Raw Material
Crap Hound

Sean Tejaratchi,
Crap Hound

Age: 27

Recent review (from Heinous): "Gorgeous and disturbing." (From Shark Fear, Shark Awareness): "My friend Dagwood Reeves once mentioned someone who 'put things in a little box that don't belong in the little box.' Sean works with several little boxes at a time and not only puts things in them that don't belong there, but he then puts these boxes side by side which are more comfortably left far apart."

Selection: "Some Things I've Discovered About Clowns" (page 61)

Sample: $5 from P.O. Box 40373, Portland, OR 97240 (checks: Sean Tejaratchi)

When did you launch your zine? What inspired you to do so?
It was launched in October 1994. I was inspired by friends around me who did zines and by the idea that I didn't have to wait for other people to make what I wanted to see. I was inspired by the DIY ethic.

Why publish a zine?
It's very, very satisfying. It allows me to work hard and gives me something I can take pride in, as far as workmanship and constructive effort. It has put me in contact with people around the world who share similar interests and ideas. I publish because I was tired of waiting for other people to publish things for me, and because of a general disgust at the way things work in the "real" world.

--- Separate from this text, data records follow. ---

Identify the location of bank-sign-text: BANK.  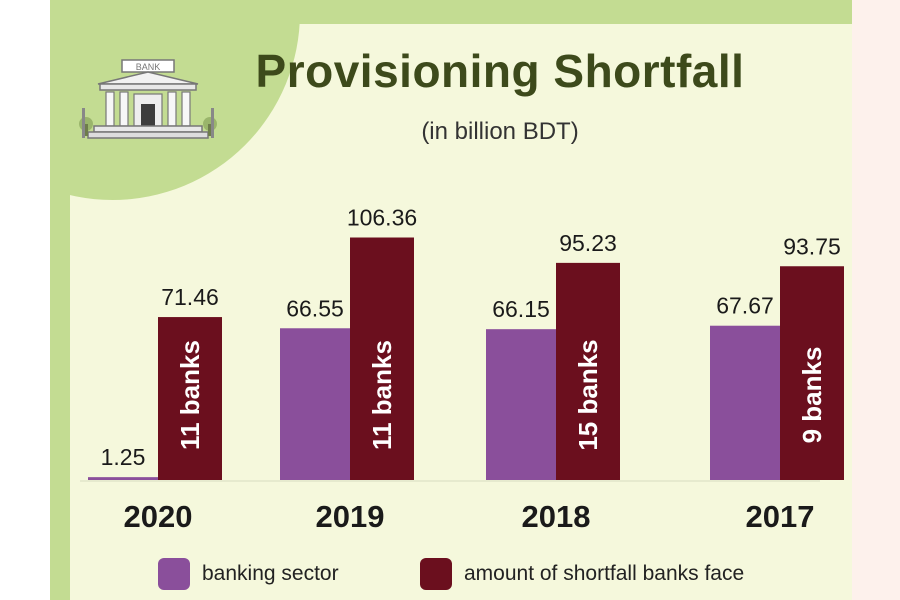
(148, 67).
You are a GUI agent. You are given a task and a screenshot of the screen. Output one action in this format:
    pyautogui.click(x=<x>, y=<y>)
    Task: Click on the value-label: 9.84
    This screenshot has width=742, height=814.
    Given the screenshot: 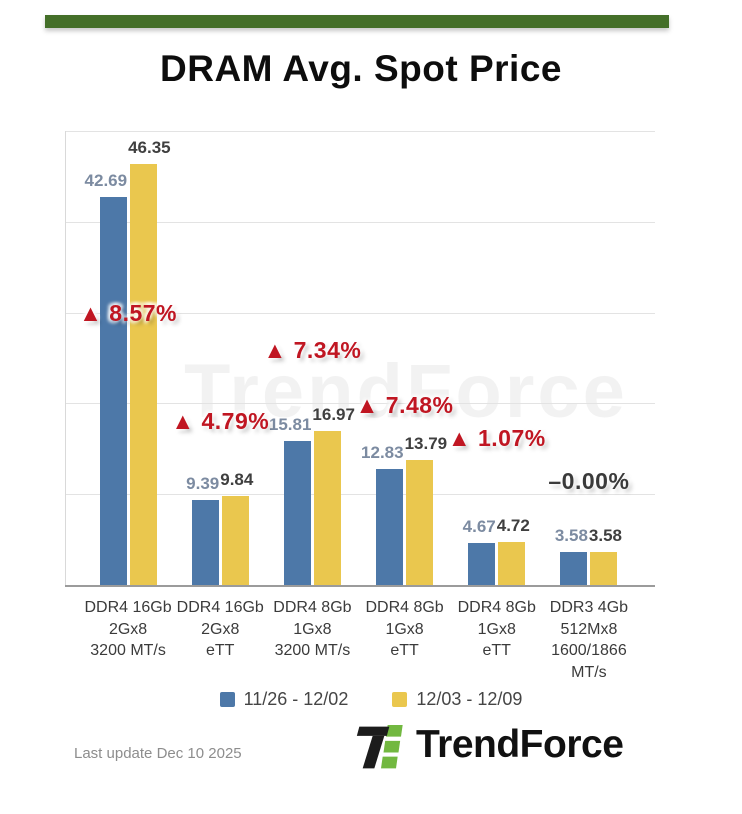 What is the action you would take?
    pyautogui.click(x=237, y=479)
    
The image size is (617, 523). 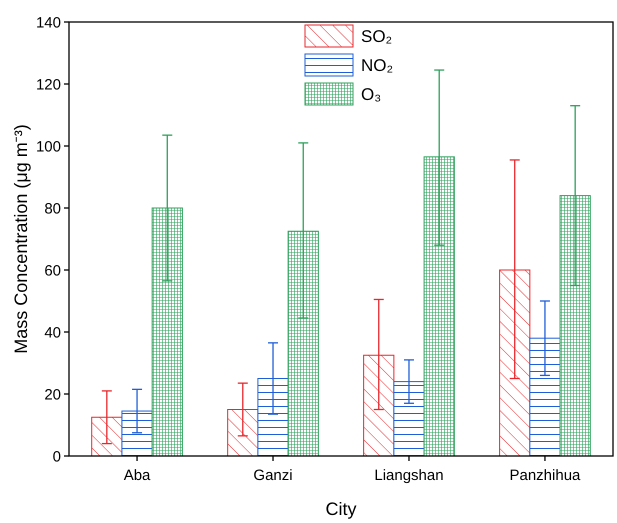 I want to click on y-tick-label: 60, so click(x=52, y=271).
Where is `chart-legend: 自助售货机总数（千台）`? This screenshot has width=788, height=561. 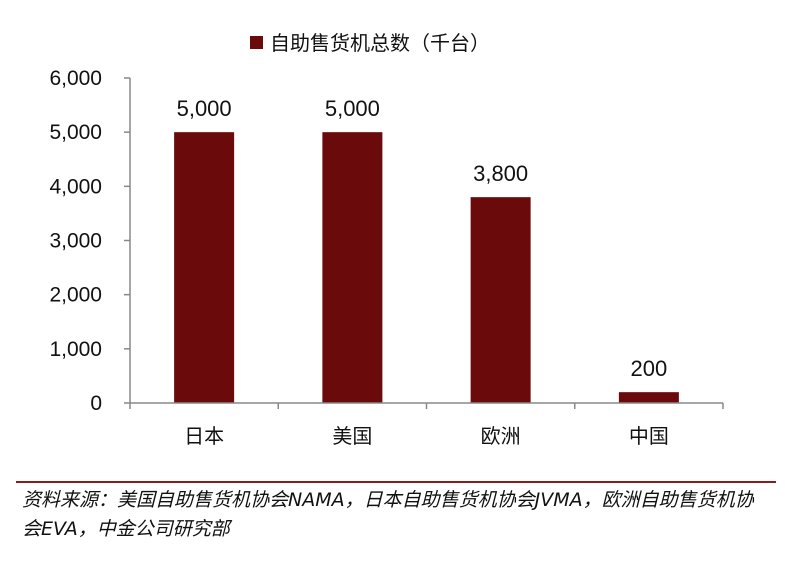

What should be known about the selection I'm providing for "The Book of Zines"?
They make me laugh. The pictures came from many different sources. Many were contributed by friends around the country, and a few came from scrapbooks I've been keeping since high school.

Do you do any other zines?
"KOOL Man: The Amazing Story of Robert DuPree: The King of Oral Love." It's an expose and a sort of psychological profile of an utter wretch. A nightmarish journey to the center of a turd.

Any general tips for aspiring zinesters?
Rethink things! The model you follow in your head is more often than not based on irrelevant patterns set by large, professional publishers with millions of dollars and no conscience. You are obligated to no one when you start a zine. Think about each step yourself, from the physical size, to the focus, to the printing and distribution. Think about priorities: which is more important to you, money or satisfaction? Are you doing it for fun? Then make choices accordingly. Don't try to make everyone love you and your zine.

What's your favorite part of doing a zine?
Holding the issues in my hand and feeling like I have actually accomplished something that I set out to accomplish. I also love fine-tuning things in the late stages, and working all night alone at the light table with the music playing behind me.

In my other life, I'm an:
Elfen wizard, and a fourth-level bandit, and a fifth-level demigod, and...oh, I forget. Where are my 20-sided dice?